PROBLEM REQUIREMENTS.
Rewrite the material below, swapping every "Locate an element on the screen" for "Find an item on the screen" and leaving everything else the same.

Item position entries:
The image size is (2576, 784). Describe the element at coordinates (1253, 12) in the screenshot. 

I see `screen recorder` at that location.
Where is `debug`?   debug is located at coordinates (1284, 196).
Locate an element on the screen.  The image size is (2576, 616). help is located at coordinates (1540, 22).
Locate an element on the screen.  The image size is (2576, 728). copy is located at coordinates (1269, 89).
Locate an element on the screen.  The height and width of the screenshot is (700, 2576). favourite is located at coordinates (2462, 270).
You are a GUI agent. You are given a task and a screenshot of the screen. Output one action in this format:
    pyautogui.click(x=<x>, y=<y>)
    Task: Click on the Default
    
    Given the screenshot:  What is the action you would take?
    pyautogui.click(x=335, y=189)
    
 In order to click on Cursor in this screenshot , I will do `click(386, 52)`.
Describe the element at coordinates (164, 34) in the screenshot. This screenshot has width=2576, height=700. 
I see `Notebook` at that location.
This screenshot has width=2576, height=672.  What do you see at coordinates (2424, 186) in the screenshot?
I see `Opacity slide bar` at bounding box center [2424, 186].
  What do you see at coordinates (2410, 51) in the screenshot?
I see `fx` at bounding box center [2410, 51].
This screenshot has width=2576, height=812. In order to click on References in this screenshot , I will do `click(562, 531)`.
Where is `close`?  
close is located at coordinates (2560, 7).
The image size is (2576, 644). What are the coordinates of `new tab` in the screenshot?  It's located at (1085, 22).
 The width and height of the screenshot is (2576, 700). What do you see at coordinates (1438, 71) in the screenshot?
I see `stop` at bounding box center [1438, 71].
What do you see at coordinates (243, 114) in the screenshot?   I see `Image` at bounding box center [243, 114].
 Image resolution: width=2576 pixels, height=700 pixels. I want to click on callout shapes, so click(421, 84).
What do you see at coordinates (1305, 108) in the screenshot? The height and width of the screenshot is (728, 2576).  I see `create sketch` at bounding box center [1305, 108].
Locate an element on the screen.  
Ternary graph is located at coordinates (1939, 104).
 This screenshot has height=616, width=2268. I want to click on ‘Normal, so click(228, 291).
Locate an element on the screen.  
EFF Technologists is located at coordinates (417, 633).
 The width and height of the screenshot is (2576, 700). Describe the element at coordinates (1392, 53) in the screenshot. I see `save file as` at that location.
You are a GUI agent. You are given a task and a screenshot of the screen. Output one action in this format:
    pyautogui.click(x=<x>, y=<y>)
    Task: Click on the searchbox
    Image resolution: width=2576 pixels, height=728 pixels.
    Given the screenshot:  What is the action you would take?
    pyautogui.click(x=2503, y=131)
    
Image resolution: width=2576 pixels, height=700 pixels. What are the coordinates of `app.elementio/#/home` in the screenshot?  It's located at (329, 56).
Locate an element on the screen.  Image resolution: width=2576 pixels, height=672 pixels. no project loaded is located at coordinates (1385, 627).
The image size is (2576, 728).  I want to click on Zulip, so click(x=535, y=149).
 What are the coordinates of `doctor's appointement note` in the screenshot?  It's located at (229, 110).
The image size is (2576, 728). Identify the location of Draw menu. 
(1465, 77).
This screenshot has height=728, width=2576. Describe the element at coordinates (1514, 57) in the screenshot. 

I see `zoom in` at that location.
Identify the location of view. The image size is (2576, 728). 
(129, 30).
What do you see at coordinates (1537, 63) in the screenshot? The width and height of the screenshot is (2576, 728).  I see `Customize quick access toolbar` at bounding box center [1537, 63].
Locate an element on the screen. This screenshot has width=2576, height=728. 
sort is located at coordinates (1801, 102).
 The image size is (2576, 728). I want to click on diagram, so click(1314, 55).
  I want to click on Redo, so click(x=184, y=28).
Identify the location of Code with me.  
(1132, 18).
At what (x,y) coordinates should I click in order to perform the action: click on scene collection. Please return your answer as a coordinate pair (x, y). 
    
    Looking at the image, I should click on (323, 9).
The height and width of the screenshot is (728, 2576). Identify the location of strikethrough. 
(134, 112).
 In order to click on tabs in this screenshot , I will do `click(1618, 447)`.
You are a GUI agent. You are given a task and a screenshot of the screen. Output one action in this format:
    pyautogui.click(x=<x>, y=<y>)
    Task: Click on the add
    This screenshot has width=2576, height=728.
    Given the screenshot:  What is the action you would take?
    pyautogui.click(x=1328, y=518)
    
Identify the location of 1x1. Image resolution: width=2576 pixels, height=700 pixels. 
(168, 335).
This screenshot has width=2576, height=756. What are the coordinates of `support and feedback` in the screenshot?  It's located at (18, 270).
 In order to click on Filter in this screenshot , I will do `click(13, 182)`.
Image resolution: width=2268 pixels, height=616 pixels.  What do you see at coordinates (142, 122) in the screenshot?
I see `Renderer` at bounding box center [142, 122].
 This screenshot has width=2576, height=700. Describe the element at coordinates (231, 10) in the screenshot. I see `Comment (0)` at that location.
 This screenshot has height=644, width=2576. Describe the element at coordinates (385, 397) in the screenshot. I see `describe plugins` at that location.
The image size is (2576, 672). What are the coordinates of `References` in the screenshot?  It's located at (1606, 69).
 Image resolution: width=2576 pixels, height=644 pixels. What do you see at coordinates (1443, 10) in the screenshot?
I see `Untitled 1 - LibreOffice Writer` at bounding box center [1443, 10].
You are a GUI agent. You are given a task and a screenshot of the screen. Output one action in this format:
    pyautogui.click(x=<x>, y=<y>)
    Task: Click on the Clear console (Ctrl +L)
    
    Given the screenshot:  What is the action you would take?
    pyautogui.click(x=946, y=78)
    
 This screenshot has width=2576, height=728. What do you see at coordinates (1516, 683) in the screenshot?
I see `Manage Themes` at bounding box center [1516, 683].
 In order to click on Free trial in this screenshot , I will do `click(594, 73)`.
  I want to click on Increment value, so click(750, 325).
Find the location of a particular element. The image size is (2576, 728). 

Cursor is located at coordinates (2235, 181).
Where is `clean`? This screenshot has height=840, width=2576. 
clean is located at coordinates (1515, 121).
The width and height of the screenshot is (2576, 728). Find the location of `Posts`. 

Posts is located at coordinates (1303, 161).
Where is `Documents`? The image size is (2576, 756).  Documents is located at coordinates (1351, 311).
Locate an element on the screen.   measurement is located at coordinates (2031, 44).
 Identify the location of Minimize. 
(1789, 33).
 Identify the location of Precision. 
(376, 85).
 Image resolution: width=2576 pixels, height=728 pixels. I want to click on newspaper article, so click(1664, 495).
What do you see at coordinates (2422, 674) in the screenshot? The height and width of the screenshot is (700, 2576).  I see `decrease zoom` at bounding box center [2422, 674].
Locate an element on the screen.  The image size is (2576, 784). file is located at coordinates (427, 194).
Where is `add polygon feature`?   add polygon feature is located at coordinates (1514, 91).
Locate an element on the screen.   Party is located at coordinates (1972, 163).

SOLVED PROBLEM.
The image size is (2576, 784). Describe the element at coordinates (1253, 12) in the screenshot. 

I see `screen recorder` at that location.
Where is `debug`?   debug is located at coordinates (1284, 196).
Find an item on the screen.  The image size is (2576, 616). help is located at coordinates (1540, 22).
Find an item on the screen.  The image size is (2576, 728). copy is located at coordinates (1269, 89).
Find an item on the screen.  The height and width of the screenshot is (700, 2576). favourite is located at coordinates (2462, 270).
You are a GUI agent. You are given a task and a screenshot of the screen. Output one action in this format:
    pyautogui.click(x=<x>, y=<y>)
    Task: Click on the Default
    
    Given the screenshot:  What is the action you would take?
    pyautogui.click(x=335, y=189)
    
 In order to click on Cursor in this screenshot , I will do `click(386, 52)`.
Describe the element at coordinates (164, 34) in the screenshot. This screenshot has width=2576, height=700. 
I see `Notebook` at that location.
This screenshot has width=2576, height=672.  What do you see at coordinates (2424, 186) in the screenshot?
I see `Opacity slide bar` at bounding box center [2424, 186].
  What do you see at coordinates (2410, 51) in the screenshot?
I see `fx` at bounding box center [2410, 51].
This screenshot has width=2576, height=812. In order to click on References in this screenshot , I will do `click(562, 531)`.
Where is `close`?  
close is located at coordinates (2560, 7).
The image size is (2576, 644). What are the coordinates of `new tab` in the screenshot?  It's located at (1085, 22).
 The width and height of the screenshot is (2576, 700). What do you see at coordinates (1438, 71) in the screenshot?
I see `stop` at bounding box center [1438, 71].
What do you see at coordinates (243, 114) in the screenshot?   I see `Image` at bounding box center [243, 114].
 Image resolution: width=2576 pixels, height=700 pixels. I want to click on callout shapes, so click(421, 84).
What do you see at coordinates (1305, 108) in the screenshot? The height and width of the screenshot is (728, 2576).  I see `create sketch` at bounding box center [1305, 108].
Find an item on the screen.  
Ternary graph is located at coordinates (1939, 104).
 This screenshot has height=616, width=2268. I want to click on ‘Normal, so click(228, 291).
Find an item on the screen.  
EFF Technologists is located at coordinates (417, 633).
 The width and height of the screenshot is (2576, 700). Describe the element at coordinates (1392, 53) in the screenshot. I see `save file as` at that location.
You are a GUI agent. You are given a task and a screenshot of the screen. Output one action in this format:
    pyautogui.click(x=<x>, y=<y>)
    Task: Click on the searchbox
    Image resolution: width=2576 pixels, height=728 pixels.
    Given the screenshot:  What is the action you would take?
    pyautogui.click(x=2503, y=131)
    
Image resolution: width=2576 pixels, height=700 pixels. What are the coordinates of `app.elementio/#/home` in the screenshot?  It's located at (329, 56).
Find an item on the screen.  Image resolution: width=2576 pixels, height=672 pixels. no project loaded is located at coordinates (1385, 627).
The image size is (2576, 728).  I want to click on Zulip, so click(x=535, y=149).
 What are the coordinates of `doctor's appointement note` in the screenshot?  It's located at (229, 110).
The image size is (2576, 728). Identify the location of Draw menu. 
(1465, 77).
This screenshot has height=728, width=2576. Describe the element at coordinates (1514, 57) in the screenshot. 

I see `zoom in` at that location.
Identify the location of view. The image size is (2576, 728). 
(129, 30).
What do you see at coordinates (1537, 63) in the screenshot? The width and height of the screenshot is (2576, 728).  I see `Customize quick access toolbar` at bounding box center [1537, 63].
Find an item on the screen. This screenshot has width=2576, height=728. 
sort is located at coordinates (1801, 102).
 The image size is (2576, 728). I want to click on diagram, so click(1314, 55).
  I want to click on Redo, so click(x=184, y=28).
Identify the location of Code with me.  
(1132, 18).
At what (x,y) coordinates should I click in order to perform the action: click on scene collection. Please return your answer as a coordinate pair (x, y). 
    
    Looking at the image, I should click on (323, 9).
The height and width of the screenshot is (728, 2576). Identify the location of strikethrough. 
(134, 112).
 In order to click on tabs in this screenshot , I will do `click(1618, 447)`.
You are a GUI agent. You are given a task and a screenshot of the screen. Output one action in this format:
    pyautogui.click(x=<x>, y=<y>)
    Task: Click on the add
    This screenshot has width=2576, height=728.
    Given the screenshot:  What is the action you would take?
    pyautogui.click(x=1328, y=518)
    
Identify the location of 1x1. Image resolution: width=2576 pixels, height=700 pixels. 
(168, 335).
This screenshot has width=2576, height=756. What are the coordinates of `support and feedback` in the screenshot?  It's located at (18, 270).
 In order to click on Filter in this screenshot , I will do `click(13, 182)`.
Image resolution: width=2268 pixels, height=616 pixels.  What do you see at coordinates (142, 122) in the screenshot?
I see `Renderer` at bounding box center [142, 122].
 This screenshot has width=2576, height=700. Describe the element at coordinates (231, 10) in the screenshot. I see `Comment (0)` at that location.
 This screenshot has height=644, width=2576. Describe the element at coordinates (385, 397) in the screenshot. I see `describe plugins` at that location.
The image size is (2576, 672). What are the coordinates of `References` in the screenshot?  It's located at (1606, 69).
 Image resolution: width=2576 pixels, height=644 pixels. What do you see at coordinates (1443, 10) in the screenshot?
I see `Untitled 1 - LibreOffice Writer` at bounding box center [1443, 10].
You are a GUI agent. You are given a task and a screenshot of the screen. Output one action in this format:
    pyautogui.click(x=<x>, y=<y>)
    Task: Click on the Clear console (Ctrl +L)
    
    Given the screenshot:  What is the action you would take?
    pyautogui.click(x=946, y=78)
    
 This screenshot has width=2576, height=728. What do you see at coordinates (1516, 683) in the screenshot?
I see `Manage Themes` at bounding box center [1516, 683].
 In order to click on Free trial in this screenshot , I will do `click(594, 73)`.
  I want to click on Increment value, so click(750, 325).
Find the location of a particular element. The image size is (2576, 728). 

Cursor is located at coordinates (2235, 181).
Where is `clean`? This screenshot has height=840, width=2576. 
clean is located at coordinates (1515, 121).
The width and height of the screenshot is (2576, 728). Find the location of `Posts`. 

Posts is located at coordinates (1303, 161).
Where is `Documents`? The image size is (2576, 756).  Documents is located at coordinates (1351, 311).
Find an item on the screen.   measurement is located at coordinates (2031, 44).
 Identify the location of Minimize. 
(1789, 33).
 Identify the location of Precision. 
(376, 85).
 Image resolution: width=2576 pixels, height=728 pixels. I want to click on newspaper article, so click(1664, 495).
What do you see at coordinates (2422, 674) in the screenshot? The height and width of the screenshot is (700, 2576).  I see `decrease zoom` at bounding box center [2422, 674].
Find an item on the screen.  The image size is (2576, 784). file is located at coordinates (427, 194).
Where is `add polygon feature`?   add polygon feature is located at coordinates (1514, 91).
Find an item on the screen.   Party is located at coordinates (1972, 163).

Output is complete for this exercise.